Von außen scheint es zwar leicht, Kim Yong-un in Form eines erwachsenen Kindes als Karikatur zu zeichnen, wobei unter anderem Atomwaffen sein Spielzeug sind. Aber es ist auch gefährlich, denn dieses „Riesenbaby“, wie die Autorin den Diktatur mitunter charakterisiert, hat Macht. Jung H. Park gibt einen sowohl geschichtlichen als auch politischen Abriss über Nordkorea und wie das Land zu der sozialistischen, abgeschotteten Diktatur werden konnte, das es heute ist. Auch gibt die Autorin exklusive Einblicke in das Leben, die Entwicklung und Ziele des Diktators. Zudem analysiert sie das Netzwerk um ihn, das ihn wesentlich unterstützt, einschließlich seiner Schwester und seiner Frau.

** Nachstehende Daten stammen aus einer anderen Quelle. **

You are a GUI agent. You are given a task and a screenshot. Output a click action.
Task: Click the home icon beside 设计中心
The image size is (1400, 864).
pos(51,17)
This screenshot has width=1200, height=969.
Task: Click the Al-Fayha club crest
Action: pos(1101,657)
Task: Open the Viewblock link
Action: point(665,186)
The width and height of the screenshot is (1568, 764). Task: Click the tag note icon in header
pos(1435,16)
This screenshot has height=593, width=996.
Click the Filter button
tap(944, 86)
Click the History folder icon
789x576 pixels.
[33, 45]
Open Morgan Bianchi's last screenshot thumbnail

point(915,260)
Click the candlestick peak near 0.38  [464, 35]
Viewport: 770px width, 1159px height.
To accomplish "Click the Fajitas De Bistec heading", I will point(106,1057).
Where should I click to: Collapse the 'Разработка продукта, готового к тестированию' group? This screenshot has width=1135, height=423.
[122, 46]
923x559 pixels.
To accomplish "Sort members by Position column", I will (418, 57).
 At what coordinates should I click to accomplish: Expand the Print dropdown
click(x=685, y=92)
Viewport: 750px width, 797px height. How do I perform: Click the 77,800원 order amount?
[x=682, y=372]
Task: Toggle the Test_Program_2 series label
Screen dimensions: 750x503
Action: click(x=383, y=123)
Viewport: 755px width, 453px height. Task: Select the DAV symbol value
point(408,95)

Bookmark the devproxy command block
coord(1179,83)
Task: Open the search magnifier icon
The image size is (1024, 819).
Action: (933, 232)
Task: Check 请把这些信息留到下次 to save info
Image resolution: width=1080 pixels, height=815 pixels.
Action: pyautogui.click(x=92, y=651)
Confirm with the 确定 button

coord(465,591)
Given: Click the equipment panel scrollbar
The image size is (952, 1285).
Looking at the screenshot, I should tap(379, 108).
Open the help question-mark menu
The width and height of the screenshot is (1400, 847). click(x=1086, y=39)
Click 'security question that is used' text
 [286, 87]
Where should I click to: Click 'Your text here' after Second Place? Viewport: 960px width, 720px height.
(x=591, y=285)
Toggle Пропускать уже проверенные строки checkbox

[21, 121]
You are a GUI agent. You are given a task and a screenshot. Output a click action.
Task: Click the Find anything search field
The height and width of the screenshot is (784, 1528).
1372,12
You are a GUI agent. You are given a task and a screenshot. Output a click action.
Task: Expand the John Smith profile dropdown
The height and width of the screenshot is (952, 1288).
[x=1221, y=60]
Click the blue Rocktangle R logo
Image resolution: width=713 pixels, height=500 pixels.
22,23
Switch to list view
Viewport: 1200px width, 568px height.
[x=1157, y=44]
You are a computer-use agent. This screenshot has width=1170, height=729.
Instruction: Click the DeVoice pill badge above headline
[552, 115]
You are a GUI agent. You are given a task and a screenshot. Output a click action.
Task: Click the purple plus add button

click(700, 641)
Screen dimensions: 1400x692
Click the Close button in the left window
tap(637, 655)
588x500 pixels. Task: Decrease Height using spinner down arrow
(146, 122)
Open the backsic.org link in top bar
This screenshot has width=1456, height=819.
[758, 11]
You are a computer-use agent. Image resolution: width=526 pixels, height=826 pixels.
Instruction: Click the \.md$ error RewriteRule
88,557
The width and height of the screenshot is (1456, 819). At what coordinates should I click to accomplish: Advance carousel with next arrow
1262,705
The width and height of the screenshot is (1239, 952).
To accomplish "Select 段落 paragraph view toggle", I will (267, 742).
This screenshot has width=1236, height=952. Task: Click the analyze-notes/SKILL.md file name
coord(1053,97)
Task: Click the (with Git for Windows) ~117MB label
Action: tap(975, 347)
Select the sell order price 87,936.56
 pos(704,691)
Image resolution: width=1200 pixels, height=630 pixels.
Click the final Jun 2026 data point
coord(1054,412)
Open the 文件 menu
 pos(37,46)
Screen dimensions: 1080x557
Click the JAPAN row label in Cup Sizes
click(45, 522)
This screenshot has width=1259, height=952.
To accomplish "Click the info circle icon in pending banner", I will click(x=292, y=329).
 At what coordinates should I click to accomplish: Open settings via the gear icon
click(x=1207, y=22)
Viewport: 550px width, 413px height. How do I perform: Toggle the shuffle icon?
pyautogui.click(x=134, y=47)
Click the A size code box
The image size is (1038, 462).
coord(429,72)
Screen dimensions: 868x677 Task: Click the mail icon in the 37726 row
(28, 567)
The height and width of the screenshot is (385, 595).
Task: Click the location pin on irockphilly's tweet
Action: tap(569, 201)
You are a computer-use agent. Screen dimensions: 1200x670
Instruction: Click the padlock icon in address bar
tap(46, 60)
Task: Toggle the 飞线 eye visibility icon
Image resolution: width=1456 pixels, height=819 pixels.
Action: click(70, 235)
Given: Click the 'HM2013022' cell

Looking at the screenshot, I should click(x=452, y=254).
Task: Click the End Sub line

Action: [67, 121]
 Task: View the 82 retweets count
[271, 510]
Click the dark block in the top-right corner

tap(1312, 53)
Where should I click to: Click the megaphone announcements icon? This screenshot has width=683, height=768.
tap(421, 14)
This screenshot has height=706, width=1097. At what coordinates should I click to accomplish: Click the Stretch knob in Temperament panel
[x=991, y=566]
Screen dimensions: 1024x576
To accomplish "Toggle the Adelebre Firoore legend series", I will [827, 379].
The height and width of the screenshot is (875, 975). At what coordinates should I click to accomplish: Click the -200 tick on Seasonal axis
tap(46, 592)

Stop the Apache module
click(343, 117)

Dieses Buch hat zwar ungefähr doppelt so viele Seiten wie das erste und liest sich auch weniger so dahin, ich möchte es aber mindestens genauso empfehlen. Es ermöglicht einem einen Lichtschein in das dunkle Schattenleben einer machtvollen Diktatur im Norden Chinas. Es schafft die Komplexität einer uns scheinbar schier unmöglichen Welt verständlich abzubilden.
Fazit
Ähnlich wie damals die Bürger:innen der DDR und BRD sind die Sükoreaner:innen und Nordkoraner:innen zum einen Landsleute, zum anderen trennen diese beiden Staaten Welten (und das seit über 70 Jahren und viel schärfer durchgesetzt als bei der damaligen innerdeutschen Grenze). Südkorea – demokratisch, fortschrittlich, modern, aber scheinbar dennoch traditionell gebunden, wenn es um Gleichberechtigung und Unabhängigkeit von Frauen geht. Nordkorea – abgeschottet, düster, eine vermeintlich wahrgewordene Dystopie. Gleichzeitig umgeben beide Länder für mich etwas Mystisches, im Sinne von: Die fernen Länder im Südosten der Welt. Es umgibt sie meiner Meinung nach genau diese (Morgen)-Stille, wie die Bezeichnung des Landes Korea treffend schildert. Und genau deshalb bin ich immer wieder angetan, wenn es Literatur oder mediales Material gibt, welches die beiden Länder Koreas darstellt.